Monday, April 2, 2012

Why the hell are we so fat?

The Atlantic says it's because we don't walk enough. Which is true, but 1994 wasn't that long ago and I really don't think people were walking any more then than they are now. I jog and when I check my RunKeeper stats it reports that I've burned up maybe 500 calories after 45 minutes. Fast, steady walking may burn 300 calories in 45 minutes. So a lot of walking doesn't burn that many calories.

I am more inclined to believe it's the sheer volume of crap we are eating. Portion sizes in restaurants are enormous compared with 20 years ago, and so much of it is laden with HFC's. I don't think corn syrup is necessarily bad, but they are mixing it with everything now in order to make food taste "good."

What do we feed cattle in order to fatten them up?

10 comments:

Anonymous said...

Soylent Green is people!!

Anonymous said...

I agree. I can't see walking being the reason. We weren't walking in 1994, either.

I think we're eating more crap loaded with sugar. HFC isn't worse than "regular sugar," but it is in EVERYTHING.

Anonymous said...

Look at the food pyramid promoted by the federal government. It pushes for us to eat 6 to 11 servings per day of carbs like bread, cereal and rice. Ridiculous.

Yet Another Wargaming Blogger said...

Houston has a whole lot more fast food joints and restaurants than most any other place I've been.
Convenience foods aren't that healthy usually. Plus, when you think "Texas sized" you think big portions.

Anonymous said...

Its portion size and the availability of crap food everywhere for a reasonably low price. When I count my calories and consume my recommended or just under amount, I ened up losing weight. My problem is beer and bbq . . .

Bogalusan said...

I wonder if some of it is also due to the aging population. When I was young, many of the overweight people you'd see were older. Not uncommon to gain some weight after 50.

Lou Minatti said...

True, but then we'd expect to see lots of obese people in Japan, which is far more aged than the US.

Carole said...

Nice post. For a bit of light relief you might enjoy this cartoon about the food pyramid. http://caroleschatter.blogspot.co.nz/2012/04/food-pyramid.html

joe said...

it's the food, not the walking. here in mexico there was a recent article saying we are so fat because of all the crap food that has come here since nafta.

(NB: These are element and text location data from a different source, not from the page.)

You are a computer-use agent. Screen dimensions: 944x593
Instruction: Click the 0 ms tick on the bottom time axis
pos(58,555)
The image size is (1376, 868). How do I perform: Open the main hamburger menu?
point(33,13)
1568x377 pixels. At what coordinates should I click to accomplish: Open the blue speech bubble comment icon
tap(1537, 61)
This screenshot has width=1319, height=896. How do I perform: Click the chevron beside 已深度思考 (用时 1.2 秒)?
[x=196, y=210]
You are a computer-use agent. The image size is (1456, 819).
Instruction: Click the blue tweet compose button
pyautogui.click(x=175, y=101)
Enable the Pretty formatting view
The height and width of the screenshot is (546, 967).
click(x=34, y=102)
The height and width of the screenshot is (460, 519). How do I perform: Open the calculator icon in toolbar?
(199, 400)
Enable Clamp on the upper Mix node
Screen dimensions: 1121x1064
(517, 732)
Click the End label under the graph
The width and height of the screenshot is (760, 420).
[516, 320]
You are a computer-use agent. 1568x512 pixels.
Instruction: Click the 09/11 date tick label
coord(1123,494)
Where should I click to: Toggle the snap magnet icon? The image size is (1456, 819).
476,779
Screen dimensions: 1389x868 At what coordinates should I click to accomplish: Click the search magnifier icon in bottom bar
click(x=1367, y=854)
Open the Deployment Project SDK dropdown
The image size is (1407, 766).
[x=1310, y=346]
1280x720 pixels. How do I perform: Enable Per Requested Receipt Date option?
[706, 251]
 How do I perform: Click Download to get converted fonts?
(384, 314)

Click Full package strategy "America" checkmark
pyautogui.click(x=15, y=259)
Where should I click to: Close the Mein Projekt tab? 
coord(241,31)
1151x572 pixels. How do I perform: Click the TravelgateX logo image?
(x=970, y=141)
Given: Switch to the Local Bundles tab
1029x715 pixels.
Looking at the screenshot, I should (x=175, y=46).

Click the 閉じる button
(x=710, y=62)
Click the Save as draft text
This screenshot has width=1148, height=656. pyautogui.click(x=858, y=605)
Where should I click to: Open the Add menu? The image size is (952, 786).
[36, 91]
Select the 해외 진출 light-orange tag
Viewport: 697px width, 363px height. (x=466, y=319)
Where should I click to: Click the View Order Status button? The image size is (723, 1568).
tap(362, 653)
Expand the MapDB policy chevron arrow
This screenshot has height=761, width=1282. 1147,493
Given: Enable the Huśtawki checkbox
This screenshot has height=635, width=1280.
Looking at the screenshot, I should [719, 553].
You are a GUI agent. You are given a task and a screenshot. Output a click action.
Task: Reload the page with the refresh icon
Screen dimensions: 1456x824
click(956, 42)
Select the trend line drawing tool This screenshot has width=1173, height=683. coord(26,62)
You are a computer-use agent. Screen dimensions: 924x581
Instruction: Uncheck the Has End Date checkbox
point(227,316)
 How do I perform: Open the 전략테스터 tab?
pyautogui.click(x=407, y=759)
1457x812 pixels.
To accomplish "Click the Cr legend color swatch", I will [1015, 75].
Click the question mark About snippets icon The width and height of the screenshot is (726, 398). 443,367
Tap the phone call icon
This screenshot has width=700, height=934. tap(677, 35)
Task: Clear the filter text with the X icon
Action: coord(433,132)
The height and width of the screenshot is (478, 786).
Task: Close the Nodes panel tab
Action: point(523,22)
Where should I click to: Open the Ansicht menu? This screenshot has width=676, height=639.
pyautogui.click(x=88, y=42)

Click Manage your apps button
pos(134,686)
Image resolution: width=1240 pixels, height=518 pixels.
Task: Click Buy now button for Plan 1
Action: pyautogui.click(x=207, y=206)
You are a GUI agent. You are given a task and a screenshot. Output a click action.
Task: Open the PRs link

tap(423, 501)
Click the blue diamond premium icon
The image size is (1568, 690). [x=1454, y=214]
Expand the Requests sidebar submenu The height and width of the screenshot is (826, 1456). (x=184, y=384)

http://pulsociudadano.com/2012/04/regalos-del-tlcan-como-abrimos-las-fronteras-y-nos-volvimos-obesos/

stop subsidizing corn and companies will stop stuffing high fructose corn syrup into every product.

Steve said...

Tyler Cowen has a new book with some interesting ideas about why restaurant food is so bad:

http://www.freakonomics.com/2011/12/14/how-american-food-got-so-bad-a-new-marketplace-podcast/

He considers several causes of bad food in restaurants, including Prohibition & immigration restrictions.

The claim that "children are in charge" is interesting. I think the theory is Prohibition & the Depression wiped out "adult" restaurants. Dining out became less of a leisurely, adult thing & more of a family thing. Restaurants catered to the lowest common denominator, children. Food was made more salty & sugary. And parents, loving their kids, enjoy treating them to dinner at a restaurant.

That’s fine. Anything in moderation is fine. Where we get into trouble is when those kids begin getting the same kind of food in their daily “home-made” meals. This is a shift that occurred gradually. Our boomer parents still had some fondness for “real” food. My contemporaries (people born in the 80s) saw eating out as a treat. So they wanted home food to resemble restaurant food. They demanded sugary cereals, soda, snack cakes, chips & processed lunch meats.

I don’t believe the answer is a ban on ads targeting kids. Sweden has those, but their obesity rate is rising. They’re basically where we Americans were 20 yrs ago. Restricting freedom should be a last resort.

If "kids in charge" really is the problem, then such a trend would be accelerated by the currently fashionable anti-tobacco laws.